Vous avez déjà rencontré Saywho au salon Vogue des jeunes créateurs il y a trois ans. Que s’est-il passé depuis ?
J’ai eu ma première collection en tant que membre invité du calendrier de la Couture. J’ai aussi reçu le prix des premières collections de l’andam, fait beaucoup de collaborations (avec Guerlain pour le parfum Shalimar par exemple). Cette année j’ai habillé un ballet, le duo de danseurs étoile Dorothée Gilbert et Mathieu Ganio de l’Opéra de Paris pour une recréation de Tristan & Yseult à l’Opéra de Florence. Et j’ai repris la direction de la maison Léonard en janvier 2014.
Comment avez-vous appréhendé le fait de devenir directrice de création de Leonard, succédant ainsi à des créateurs talentueux mais loin de votre style tels que Maxime Simoens ? Etait-ce un challenge ?
C’est un patrimoine, un héritage, des codes très différents, centrés sur l’imprimé. A côté de ma collection celle de Léonard est très joyeuse, très colorée. C’est un challenge de répondre à un cahier des charges qui est à l’opposé de mes goûts personnels au départ. C’est une maison qui a des archives extraordinaires, qui a un énorme potentiel. Je me suis plongée dans les archives à partir des années 60/70 jusqu’à aujourd’hui et j’ai essayé d’adopter un regard plus frais sur les collections presse, en utilisant de nouvelles techniques et matériaux, tout en respectant les codes de Léonard. J’ai essayé de redéfinir ce qu’est la femme Léonard aujourd’hui en la rendant plus jeune et vivante.
Qu’est ce qui vous inspire dans vos collections de haute couture?
Jusqu’à présent, je me suis toujours inspirée d’éléments du merveilleux, c’est à dire des créatures, des contes, des mythologies… Des choses, en tout cas, qui avaient un certain potentiel de transformation et de métamorphose, un peu organiques, et qui représentaient pour moi un challenge visuel à retranscrire par différentes méthodes de fabrication. Et puis je me livre à une exploration de techniques diverses comme la broderie, la dentelle, la silicone …

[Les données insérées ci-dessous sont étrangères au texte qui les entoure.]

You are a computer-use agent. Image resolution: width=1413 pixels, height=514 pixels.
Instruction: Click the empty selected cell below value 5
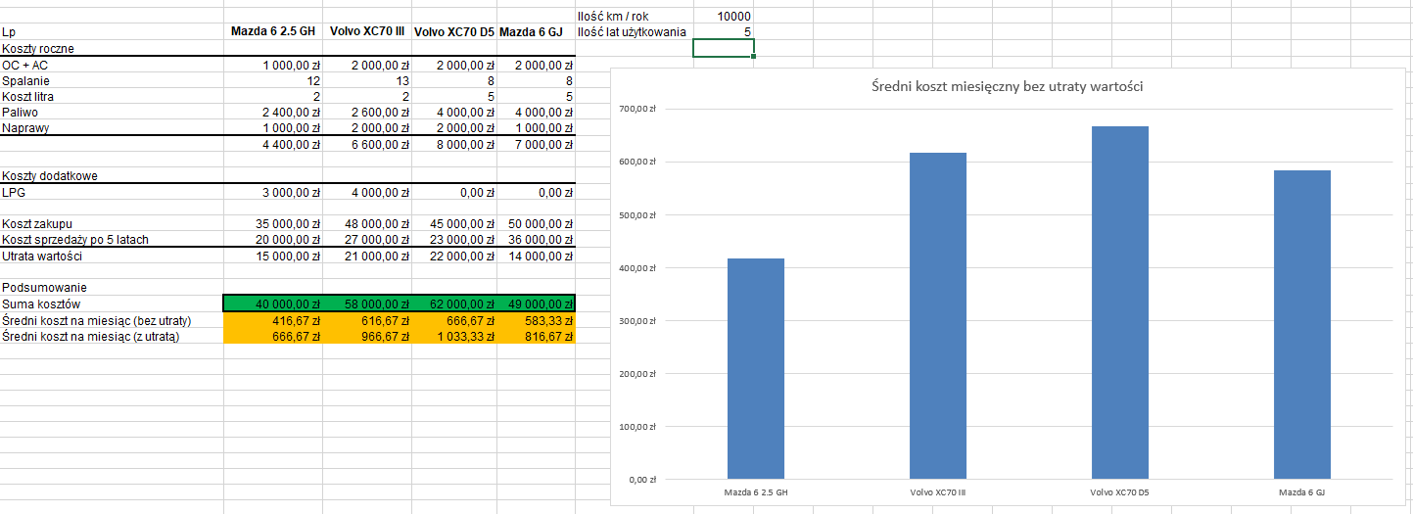pyautogui.click(x=723, y=48)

Vous avez un rapport particulier à la dentelle…
J’ai souvent utilisé la dentelle parce que je trouve que c’est une matière qui a un historique, une vraie valeur émotive. Il y a une notion extrême de la sensualité qui va avec. A chaque fois que je l’ai utilisée, j’ai essayé de la transposer différemment, parfois de la détruire pour la recomposer de façon complètement organique, comme si c’était une mousse naturelle qui avait poussé sur la peau.
Votre double culture (franco-chinoise) tend à se refléter dans le style de vos vêtements. Qu’empruntez-vous à chaque pays?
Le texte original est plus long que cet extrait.